_DOCUMENT EXCERPT_
++++++++++++++++++++

For the past year, many of my friends who termed themselves reluctant Trump supporters assured me repeatedly that all his flaws would not matter because once he was in office he would “surround himself with good people.”  Since the election, they keep saying, “Give him a chance.”

In the disorganized mess that is the Trump transition, rumors abound, each one worse than the last.  But I don’t deal in rumors.  So far Mr. Trump has made only a few official appointments that I am aware of.  Are they good people?  Let’s take a look at some of them:

Stephen Bannon, Chief Strategist and Senior Counselor

If you haven’t already read more than your fill about Mr. Bannon and his alt-right associations, this opinion piece provides a fairly balanced view with links to more.

Jeff Sessions, Attorney General

Mr. Sessions was denied an appointment years ago to a federal judgeship for alleged racist remarks.  He has denied the remarks, but he can’t deny that he said he isn’t sure that grabbing a woman’s genitalia is sexual assault.

++++++++++++++++++++

Collected data
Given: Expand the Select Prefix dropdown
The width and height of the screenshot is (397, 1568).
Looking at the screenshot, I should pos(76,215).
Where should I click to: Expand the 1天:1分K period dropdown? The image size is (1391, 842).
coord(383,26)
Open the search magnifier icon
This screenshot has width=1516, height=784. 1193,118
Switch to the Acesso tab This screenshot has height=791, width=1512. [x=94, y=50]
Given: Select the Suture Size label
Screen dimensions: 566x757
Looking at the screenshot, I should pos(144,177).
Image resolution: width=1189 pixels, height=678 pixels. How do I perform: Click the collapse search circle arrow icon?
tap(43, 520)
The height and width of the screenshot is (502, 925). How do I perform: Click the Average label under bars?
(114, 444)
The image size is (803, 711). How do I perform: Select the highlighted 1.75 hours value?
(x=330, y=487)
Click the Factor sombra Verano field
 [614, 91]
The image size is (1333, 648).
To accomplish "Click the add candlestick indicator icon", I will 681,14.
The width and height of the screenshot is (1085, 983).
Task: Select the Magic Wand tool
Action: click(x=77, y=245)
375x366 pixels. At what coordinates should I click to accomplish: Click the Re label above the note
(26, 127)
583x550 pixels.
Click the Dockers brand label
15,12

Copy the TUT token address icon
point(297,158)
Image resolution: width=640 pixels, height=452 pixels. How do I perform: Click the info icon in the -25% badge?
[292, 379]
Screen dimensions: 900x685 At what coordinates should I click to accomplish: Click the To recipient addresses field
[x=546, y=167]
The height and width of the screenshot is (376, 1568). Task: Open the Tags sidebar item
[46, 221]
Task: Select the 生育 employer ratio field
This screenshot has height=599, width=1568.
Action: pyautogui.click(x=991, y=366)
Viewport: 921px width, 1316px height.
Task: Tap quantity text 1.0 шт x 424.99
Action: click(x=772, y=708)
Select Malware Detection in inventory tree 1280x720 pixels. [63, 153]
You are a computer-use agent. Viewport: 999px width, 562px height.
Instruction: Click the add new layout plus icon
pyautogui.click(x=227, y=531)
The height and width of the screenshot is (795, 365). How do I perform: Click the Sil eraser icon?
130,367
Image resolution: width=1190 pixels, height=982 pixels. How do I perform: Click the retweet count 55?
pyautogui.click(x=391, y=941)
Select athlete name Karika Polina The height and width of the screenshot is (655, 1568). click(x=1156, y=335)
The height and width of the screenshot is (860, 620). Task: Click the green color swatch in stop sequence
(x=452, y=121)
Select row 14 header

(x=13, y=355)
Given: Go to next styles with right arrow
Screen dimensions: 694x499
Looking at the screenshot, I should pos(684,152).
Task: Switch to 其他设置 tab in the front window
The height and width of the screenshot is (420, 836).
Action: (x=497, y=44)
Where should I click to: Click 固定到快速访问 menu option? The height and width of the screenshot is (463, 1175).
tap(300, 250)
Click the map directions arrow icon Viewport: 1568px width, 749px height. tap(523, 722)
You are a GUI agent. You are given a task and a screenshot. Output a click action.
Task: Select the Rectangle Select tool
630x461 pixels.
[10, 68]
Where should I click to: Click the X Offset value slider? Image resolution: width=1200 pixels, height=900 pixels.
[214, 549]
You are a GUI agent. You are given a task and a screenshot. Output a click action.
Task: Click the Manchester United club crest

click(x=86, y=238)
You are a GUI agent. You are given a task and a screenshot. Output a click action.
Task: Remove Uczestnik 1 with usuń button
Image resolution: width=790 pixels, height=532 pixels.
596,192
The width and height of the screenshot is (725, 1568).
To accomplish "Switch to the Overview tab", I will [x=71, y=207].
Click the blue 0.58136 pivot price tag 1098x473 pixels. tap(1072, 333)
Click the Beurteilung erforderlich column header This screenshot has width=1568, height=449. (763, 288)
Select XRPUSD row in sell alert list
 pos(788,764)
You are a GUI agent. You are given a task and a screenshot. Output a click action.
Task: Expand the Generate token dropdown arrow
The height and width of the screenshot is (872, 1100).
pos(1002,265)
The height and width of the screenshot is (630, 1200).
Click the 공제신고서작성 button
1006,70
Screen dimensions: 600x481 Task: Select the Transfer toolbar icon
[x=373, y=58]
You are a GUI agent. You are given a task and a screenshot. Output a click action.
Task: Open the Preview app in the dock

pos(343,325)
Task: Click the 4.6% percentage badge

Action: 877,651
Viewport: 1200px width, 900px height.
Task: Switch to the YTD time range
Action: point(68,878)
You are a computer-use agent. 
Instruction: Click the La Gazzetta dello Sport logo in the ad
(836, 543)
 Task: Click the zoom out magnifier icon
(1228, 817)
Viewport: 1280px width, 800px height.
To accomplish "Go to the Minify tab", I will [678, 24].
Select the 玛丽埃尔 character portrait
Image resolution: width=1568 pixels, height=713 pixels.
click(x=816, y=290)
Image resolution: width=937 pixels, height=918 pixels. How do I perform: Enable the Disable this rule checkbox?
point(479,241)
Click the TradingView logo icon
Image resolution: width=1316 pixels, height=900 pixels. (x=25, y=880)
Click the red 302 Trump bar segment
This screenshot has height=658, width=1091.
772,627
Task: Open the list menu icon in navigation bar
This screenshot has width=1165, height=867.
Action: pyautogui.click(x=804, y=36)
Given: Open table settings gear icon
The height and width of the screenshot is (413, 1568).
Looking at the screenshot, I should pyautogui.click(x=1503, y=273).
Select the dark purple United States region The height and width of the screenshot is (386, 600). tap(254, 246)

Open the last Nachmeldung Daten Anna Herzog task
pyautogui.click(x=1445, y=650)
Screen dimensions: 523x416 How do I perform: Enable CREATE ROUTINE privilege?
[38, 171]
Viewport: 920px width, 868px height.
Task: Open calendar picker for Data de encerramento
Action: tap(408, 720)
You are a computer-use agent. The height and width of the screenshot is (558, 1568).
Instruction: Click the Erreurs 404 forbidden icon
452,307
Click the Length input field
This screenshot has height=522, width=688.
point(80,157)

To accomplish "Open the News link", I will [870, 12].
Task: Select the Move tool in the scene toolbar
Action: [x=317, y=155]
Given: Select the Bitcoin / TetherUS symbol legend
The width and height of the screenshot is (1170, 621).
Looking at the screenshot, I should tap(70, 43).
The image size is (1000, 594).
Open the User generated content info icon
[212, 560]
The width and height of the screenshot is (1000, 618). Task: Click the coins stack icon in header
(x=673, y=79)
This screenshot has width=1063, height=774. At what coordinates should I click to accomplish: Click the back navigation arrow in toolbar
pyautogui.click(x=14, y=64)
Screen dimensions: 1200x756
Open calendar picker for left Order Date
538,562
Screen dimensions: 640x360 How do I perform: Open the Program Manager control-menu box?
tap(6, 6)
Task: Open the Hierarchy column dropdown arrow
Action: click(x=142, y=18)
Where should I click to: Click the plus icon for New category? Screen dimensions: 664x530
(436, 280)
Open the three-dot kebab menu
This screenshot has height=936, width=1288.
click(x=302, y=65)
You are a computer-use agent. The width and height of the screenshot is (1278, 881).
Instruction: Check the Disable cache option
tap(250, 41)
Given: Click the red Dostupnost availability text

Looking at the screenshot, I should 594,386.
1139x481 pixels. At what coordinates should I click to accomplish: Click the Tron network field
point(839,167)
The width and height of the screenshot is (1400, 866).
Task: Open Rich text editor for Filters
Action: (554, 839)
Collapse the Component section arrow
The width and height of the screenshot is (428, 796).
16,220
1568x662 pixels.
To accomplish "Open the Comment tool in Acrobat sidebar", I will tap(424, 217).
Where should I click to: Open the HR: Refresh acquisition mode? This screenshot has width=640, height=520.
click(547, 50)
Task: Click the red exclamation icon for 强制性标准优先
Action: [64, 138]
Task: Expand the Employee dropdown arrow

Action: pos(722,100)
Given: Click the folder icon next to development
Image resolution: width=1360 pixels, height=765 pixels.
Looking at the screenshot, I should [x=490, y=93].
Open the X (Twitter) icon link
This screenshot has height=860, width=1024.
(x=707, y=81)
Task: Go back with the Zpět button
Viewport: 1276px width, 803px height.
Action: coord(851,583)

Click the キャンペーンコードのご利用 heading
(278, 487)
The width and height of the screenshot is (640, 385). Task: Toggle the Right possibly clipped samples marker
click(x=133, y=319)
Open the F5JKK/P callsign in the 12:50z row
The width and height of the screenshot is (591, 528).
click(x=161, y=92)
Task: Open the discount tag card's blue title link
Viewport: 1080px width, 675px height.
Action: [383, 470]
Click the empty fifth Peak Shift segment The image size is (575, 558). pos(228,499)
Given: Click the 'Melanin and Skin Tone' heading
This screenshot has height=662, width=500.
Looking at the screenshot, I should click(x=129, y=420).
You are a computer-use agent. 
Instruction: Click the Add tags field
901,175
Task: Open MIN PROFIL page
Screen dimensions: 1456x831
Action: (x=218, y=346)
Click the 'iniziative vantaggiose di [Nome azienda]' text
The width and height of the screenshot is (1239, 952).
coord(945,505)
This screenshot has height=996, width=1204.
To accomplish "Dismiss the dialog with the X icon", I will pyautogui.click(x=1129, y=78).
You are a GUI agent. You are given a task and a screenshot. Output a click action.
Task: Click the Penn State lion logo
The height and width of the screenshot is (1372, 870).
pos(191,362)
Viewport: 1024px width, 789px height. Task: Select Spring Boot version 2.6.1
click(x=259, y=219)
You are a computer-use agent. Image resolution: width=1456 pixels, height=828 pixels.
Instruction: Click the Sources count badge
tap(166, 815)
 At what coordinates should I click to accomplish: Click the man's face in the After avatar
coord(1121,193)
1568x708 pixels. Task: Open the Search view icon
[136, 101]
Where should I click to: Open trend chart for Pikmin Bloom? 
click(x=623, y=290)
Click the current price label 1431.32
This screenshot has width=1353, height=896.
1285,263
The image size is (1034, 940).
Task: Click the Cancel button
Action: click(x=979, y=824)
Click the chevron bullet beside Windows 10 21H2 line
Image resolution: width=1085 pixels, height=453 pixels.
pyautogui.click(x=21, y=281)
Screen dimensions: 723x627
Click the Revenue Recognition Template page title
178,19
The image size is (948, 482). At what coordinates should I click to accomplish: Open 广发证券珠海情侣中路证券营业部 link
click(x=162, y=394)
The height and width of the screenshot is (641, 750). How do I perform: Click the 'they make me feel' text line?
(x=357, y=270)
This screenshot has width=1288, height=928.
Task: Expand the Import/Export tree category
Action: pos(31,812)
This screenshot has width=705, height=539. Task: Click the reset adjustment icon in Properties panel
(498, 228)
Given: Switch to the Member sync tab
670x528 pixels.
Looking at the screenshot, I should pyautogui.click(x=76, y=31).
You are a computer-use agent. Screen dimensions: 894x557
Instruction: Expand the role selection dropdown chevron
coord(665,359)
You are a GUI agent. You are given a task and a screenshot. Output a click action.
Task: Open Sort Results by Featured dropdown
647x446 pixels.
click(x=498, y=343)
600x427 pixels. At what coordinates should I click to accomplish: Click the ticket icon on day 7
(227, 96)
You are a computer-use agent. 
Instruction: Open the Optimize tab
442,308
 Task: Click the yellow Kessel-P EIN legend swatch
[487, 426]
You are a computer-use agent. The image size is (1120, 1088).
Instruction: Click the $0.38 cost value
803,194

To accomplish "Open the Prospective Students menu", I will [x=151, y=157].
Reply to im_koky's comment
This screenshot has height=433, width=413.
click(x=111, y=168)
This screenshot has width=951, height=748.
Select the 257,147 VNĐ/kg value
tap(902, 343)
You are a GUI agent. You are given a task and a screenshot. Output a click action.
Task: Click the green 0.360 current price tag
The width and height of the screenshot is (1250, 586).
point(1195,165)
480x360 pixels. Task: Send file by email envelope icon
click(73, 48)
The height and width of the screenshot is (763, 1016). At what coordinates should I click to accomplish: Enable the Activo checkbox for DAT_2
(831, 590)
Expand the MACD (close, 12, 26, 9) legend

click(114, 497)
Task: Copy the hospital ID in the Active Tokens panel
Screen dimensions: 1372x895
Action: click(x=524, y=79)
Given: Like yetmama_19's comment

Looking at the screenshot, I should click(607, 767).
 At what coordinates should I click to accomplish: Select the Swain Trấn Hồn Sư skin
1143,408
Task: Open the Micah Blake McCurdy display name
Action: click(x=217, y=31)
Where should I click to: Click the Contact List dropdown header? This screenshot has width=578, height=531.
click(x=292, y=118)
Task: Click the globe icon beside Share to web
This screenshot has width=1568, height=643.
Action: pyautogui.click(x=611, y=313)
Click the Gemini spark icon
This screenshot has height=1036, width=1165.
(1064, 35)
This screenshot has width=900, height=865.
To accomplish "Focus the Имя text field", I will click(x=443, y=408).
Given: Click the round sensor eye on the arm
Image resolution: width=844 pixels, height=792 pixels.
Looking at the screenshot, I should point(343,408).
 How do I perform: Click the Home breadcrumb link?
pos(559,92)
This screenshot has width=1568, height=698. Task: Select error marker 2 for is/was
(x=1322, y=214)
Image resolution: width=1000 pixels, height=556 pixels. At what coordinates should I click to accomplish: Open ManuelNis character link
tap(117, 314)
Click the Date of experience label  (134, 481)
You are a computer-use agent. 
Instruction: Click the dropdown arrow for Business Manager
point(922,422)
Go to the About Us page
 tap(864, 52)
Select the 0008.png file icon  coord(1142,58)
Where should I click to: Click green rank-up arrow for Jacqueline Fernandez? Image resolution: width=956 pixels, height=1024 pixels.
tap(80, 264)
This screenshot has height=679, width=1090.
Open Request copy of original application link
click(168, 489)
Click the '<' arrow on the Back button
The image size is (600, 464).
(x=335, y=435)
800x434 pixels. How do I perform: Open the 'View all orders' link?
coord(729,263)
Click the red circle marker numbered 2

++++++++++++++++++++

_QUESTIONS_
1. Answer these about the commentary on Trump's appointments:
(a) What did the writer's friends say Trump would do once he was in office?
(b) What position was Stephen Bannon given?
(c) What was Jeff Sessions denied years ago?
2. Retype the part of the commentary on Trump's appointments that opens with the words containing "Mr. Sessions was" and closes with "genitalia is sexual assault.".
3. List every job title the commentary on Trump's appointments gives to an appointee.
The records have nothing to do with this.

_EXERCISE SOLUTIONS_
1.
(a) He would "surround himself with good people."
(b) Chief Strategist and Senior Counselor.
(c) An appointment to a federal judgeship.

2.
Mr. Sessions was denied an appointment years ago to a federal judgeship for alleged racist remarks.  He has denied the remarks, but he can’t deny that he said he isn’t sure that grabbing a woman’s genitalia is sexual assault.

3.
Chief Strategist
Senior Counselor
Attorney General